A month before he had also gotten angry after I defied his demand not to attend a national peace rally in New York City. I went anyway, taking a chartered bus with a college friend from Grant Park in Chicago. It was a memorable trip, starting with the fact that the bus we happened to board was almost entirely populated by some radical gay liberation group, many of whom engaged for much of the bus ride in what might be described as dramatic displays of sensual behavior as we cruised east on Highway 80. It was slightly startling if only because, at the age of 19, I had never seen gay males kissing before.
In New York City we joined 100,000 antiwar protesters in Times Square, listened to stirring denunciations of the Vietnam War, and witnessed a surprise appearance by John Lennon and Yoko Ono, who sang “Give Peace a Chance” with all of us singing along. Before boarding the bus for the long trip back to Chicago, we walked around Times Square, ate Chinese food, and attended a taping of The David Frost Show, a popular TV program where we watched actor Art Carney perform in a satirical skit about McCarthyism. It was an extraordinary weekend. But none of my account of this impressed my father, who for a time couldn’t get past his displeasure that I had defied his wishes.
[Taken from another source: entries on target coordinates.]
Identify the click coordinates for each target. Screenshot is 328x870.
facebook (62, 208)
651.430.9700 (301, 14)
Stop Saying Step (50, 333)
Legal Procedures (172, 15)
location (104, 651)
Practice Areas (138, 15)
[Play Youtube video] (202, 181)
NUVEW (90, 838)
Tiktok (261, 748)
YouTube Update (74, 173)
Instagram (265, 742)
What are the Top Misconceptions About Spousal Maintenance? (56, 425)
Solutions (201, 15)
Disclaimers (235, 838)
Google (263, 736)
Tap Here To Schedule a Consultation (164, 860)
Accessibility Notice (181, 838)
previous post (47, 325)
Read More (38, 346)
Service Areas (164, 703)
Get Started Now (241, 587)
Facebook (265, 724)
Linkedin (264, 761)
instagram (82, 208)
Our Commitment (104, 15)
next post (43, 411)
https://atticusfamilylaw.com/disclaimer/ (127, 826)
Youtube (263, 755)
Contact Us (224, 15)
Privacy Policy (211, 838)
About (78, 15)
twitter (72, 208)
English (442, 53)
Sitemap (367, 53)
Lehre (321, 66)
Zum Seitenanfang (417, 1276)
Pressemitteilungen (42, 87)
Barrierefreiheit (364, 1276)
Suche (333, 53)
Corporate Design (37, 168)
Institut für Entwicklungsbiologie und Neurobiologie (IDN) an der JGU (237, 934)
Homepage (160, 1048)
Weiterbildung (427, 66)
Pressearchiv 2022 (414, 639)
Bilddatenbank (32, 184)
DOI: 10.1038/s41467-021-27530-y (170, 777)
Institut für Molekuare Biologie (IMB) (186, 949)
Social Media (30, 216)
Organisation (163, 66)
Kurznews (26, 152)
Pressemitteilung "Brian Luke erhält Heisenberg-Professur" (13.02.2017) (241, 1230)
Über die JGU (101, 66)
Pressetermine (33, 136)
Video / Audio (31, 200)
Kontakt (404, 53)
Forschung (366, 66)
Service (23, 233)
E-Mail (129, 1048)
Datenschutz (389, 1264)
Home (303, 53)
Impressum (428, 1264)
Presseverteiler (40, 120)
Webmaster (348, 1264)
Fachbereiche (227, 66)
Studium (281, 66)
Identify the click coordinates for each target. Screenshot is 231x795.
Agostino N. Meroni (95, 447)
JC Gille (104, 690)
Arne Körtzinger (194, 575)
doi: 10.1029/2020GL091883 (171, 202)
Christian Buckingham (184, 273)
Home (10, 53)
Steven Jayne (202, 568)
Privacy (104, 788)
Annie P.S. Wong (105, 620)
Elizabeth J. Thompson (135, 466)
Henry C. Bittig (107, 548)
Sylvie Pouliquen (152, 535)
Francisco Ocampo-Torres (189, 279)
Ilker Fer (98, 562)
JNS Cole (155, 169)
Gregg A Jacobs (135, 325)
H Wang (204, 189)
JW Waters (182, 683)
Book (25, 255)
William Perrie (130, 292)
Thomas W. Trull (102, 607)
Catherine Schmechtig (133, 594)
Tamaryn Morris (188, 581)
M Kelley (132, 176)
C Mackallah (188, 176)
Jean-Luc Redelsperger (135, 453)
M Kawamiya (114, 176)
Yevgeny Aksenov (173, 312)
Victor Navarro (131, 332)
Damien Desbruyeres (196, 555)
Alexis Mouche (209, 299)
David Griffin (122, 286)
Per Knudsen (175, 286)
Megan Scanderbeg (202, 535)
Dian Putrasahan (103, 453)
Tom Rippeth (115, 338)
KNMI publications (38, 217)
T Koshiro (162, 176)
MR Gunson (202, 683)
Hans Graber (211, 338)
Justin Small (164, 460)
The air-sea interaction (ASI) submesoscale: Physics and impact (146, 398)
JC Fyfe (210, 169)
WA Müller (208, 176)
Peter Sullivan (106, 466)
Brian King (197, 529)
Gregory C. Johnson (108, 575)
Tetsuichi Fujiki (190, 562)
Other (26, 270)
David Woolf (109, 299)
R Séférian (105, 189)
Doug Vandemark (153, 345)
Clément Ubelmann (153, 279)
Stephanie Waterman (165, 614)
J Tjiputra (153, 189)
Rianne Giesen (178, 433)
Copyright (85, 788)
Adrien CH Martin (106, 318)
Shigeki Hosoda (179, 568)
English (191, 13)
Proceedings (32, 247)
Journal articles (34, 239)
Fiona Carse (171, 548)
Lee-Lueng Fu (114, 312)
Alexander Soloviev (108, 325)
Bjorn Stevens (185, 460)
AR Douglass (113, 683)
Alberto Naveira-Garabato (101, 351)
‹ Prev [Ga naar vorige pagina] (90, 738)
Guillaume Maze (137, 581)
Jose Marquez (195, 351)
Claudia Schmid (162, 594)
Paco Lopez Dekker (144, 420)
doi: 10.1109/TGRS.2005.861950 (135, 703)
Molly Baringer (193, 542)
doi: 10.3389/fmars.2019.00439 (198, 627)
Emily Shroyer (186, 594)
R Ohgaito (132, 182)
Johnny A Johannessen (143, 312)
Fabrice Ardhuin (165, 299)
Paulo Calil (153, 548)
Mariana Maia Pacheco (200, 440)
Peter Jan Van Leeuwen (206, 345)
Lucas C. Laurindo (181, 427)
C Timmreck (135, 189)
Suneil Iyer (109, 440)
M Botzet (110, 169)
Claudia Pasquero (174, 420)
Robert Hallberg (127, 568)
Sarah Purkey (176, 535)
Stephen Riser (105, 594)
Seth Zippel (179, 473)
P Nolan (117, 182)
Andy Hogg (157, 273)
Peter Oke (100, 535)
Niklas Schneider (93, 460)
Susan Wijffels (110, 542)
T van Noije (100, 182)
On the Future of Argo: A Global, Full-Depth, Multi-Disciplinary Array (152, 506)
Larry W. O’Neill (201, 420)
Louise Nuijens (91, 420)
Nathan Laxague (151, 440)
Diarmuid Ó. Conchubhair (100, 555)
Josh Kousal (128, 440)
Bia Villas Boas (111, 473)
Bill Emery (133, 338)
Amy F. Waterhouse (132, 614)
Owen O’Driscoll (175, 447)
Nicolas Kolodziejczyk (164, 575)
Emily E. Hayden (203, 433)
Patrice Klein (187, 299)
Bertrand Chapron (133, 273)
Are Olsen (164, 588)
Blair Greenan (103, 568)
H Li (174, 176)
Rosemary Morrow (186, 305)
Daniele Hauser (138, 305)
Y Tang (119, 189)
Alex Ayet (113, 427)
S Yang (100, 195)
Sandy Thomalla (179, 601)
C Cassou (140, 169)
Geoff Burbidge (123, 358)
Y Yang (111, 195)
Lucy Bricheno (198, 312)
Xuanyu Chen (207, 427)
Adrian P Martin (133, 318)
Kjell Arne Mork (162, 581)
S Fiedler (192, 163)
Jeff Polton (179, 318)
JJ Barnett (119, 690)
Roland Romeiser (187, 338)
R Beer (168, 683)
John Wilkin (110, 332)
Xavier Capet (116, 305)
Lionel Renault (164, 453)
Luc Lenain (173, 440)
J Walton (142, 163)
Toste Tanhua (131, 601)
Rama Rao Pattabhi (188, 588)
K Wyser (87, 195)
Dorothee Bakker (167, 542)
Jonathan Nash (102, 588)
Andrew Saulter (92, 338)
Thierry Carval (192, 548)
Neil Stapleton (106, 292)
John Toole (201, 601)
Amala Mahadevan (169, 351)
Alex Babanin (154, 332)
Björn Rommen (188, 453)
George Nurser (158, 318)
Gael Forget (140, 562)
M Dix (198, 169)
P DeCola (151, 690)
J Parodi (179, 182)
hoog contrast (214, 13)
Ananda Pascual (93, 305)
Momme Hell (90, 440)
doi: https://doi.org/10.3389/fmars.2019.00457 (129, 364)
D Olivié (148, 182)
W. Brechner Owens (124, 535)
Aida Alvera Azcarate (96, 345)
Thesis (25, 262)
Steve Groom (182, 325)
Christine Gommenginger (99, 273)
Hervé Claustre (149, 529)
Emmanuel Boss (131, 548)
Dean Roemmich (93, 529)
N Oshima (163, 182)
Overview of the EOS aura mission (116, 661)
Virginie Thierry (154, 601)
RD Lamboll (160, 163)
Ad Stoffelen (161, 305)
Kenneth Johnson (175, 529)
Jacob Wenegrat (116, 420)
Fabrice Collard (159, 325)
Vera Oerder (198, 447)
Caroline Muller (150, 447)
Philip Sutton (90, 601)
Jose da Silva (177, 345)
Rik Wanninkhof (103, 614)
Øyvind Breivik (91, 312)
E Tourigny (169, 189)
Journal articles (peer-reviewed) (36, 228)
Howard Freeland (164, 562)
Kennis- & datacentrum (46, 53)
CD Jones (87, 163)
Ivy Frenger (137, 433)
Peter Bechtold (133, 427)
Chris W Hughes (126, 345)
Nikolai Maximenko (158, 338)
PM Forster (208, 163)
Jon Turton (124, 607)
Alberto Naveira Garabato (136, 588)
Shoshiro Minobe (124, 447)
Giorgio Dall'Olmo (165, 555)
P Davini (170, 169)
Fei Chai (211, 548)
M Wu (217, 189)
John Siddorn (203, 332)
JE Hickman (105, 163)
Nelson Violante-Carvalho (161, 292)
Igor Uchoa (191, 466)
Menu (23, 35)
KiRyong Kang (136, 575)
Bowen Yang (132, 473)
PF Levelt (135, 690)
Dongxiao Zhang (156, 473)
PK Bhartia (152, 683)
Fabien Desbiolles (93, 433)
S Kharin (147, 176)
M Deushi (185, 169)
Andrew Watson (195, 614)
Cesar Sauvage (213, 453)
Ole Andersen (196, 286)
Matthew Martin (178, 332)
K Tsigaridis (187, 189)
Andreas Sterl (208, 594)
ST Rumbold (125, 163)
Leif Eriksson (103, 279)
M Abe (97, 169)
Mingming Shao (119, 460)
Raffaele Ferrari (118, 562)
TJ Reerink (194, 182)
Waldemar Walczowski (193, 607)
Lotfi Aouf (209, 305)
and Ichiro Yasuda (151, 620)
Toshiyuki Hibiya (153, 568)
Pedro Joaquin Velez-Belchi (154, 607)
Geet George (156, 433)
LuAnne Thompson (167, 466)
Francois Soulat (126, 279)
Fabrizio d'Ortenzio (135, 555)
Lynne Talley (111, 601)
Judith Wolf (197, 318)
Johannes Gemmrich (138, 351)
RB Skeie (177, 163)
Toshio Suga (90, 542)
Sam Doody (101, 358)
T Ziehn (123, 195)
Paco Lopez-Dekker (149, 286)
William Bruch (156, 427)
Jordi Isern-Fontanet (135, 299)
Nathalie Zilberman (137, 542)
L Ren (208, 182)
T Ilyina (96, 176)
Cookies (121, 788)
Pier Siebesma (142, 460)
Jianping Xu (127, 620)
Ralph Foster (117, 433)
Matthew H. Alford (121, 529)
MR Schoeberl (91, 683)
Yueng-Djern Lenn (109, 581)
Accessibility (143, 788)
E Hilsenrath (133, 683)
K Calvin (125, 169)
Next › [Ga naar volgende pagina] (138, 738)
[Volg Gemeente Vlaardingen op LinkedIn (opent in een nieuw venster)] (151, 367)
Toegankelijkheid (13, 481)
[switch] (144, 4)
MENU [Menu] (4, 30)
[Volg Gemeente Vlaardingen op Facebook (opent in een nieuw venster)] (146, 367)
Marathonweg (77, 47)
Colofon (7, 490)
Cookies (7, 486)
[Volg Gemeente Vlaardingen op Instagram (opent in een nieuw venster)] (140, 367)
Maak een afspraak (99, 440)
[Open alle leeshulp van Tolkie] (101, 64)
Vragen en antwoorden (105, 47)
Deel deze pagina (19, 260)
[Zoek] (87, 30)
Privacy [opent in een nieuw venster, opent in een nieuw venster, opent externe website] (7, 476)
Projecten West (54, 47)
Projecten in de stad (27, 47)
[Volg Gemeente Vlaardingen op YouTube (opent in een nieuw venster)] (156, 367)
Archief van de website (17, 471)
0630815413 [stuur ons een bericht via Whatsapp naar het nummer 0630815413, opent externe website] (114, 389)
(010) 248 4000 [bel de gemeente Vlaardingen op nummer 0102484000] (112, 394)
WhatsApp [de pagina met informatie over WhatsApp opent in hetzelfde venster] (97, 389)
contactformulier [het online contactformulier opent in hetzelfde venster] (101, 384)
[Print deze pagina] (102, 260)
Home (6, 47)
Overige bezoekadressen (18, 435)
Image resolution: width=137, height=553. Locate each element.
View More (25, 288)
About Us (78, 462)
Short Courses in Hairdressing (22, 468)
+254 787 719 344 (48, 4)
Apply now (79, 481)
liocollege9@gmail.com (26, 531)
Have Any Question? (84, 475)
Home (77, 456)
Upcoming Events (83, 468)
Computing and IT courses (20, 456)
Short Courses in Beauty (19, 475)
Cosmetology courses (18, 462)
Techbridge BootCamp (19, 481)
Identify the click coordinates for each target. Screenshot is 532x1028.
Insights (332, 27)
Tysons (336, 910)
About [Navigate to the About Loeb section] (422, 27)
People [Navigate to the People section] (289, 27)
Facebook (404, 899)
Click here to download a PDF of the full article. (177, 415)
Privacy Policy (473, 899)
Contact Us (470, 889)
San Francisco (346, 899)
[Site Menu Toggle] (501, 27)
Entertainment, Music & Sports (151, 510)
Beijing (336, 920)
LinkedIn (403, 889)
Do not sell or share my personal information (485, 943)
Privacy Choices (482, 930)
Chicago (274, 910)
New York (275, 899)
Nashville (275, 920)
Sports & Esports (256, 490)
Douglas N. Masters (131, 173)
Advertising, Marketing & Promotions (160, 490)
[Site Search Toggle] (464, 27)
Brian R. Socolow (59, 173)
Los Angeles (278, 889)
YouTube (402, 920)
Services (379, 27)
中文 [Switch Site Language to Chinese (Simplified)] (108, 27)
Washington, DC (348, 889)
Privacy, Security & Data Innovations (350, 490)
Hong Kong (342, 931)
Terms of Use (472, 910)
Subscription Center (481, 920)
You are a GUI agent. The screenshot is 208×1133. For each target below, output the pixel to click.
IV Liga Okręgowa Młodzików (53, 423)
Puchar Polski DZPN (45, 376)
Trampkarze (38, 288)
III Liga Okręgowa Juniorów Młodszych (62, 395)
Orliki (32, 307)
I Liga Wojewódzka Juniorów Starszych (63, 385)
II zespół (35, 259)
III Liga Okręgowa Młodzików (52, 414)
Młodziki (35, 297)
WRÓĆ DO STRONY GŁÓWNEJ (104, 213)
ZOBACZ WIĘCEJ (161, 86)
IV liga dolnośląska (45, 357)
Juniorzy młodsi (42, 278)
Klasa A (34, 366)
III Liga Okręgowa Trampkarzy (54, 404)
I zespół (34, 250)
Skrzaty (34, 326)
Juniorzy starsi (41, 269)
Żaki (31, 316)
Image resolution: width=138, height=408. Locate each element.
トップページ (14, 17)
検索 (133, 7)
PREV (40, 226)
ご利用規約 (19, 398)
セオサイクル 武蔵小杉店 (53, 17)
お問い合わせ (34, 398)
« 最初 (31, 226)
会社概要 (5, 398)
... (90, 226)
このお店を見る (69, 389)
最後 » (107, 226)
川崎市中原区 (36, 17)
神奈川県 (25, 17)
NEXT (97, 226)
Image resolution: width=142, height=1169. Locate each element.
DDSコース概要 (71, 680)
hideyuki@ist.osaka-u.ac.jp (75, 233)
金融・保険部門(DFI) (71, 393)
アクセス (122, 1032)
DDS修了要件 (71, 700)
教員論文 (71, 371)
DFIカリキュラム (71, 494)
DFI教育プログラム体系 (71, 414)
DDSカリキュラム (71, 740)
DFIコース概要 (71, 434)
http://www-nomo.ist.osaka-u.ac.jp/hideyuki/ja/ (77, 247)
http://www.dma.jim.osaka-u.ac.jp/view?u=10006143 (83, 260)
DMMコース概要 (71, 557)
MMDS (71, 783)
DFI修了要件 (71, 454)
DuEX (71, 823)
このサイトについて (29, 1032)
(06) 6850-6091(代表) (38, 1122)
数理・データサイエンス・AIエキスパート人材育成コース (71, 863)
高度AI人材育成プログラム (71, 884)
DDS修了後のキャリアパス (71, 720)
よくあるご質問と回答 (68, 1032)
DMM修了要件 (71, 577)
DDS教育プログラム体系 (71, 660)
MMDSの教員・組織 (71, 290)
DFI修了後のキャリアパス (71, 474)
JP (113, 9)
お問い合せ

But now all that was in the past. It had been a while since any major battles erupted between us. Now there was only the early morning and thoughts to share about my future. I listened and responded politely, of course, but that was all. As far as I was concerned, my father was static interference on the otherwise clear signal of my own youthful vision. I knew who I was in the world. I didn’t need his advice. Nor did I feel much patience for the constant cajoling to become his version of The Great Achiever. Whether it was a fair perception or not, it was how I felt. But in my heart I also did not want to push him away. Now at least the tenor of things between us was more yielding than usual. It was not a bad day.
At last it was time to go our separate ways. The train was arriving. Dad reminded me again to call Mom when I got in. Then we shook hands. A smile graced his strong features as he wished me well. I thanked him. I’ll see you soon, I said.
My father had three weeks to live.
And then came the moment when all the words were done. Everything that had to be said—everything that would ever be said—was finished and done. The story was complete. I bid goodbye then to my father, grabbed my bag from the back seat and swung the door shut. With a wave, I turned and walk toward the station platform.
The train was at the station and I didn’t look back.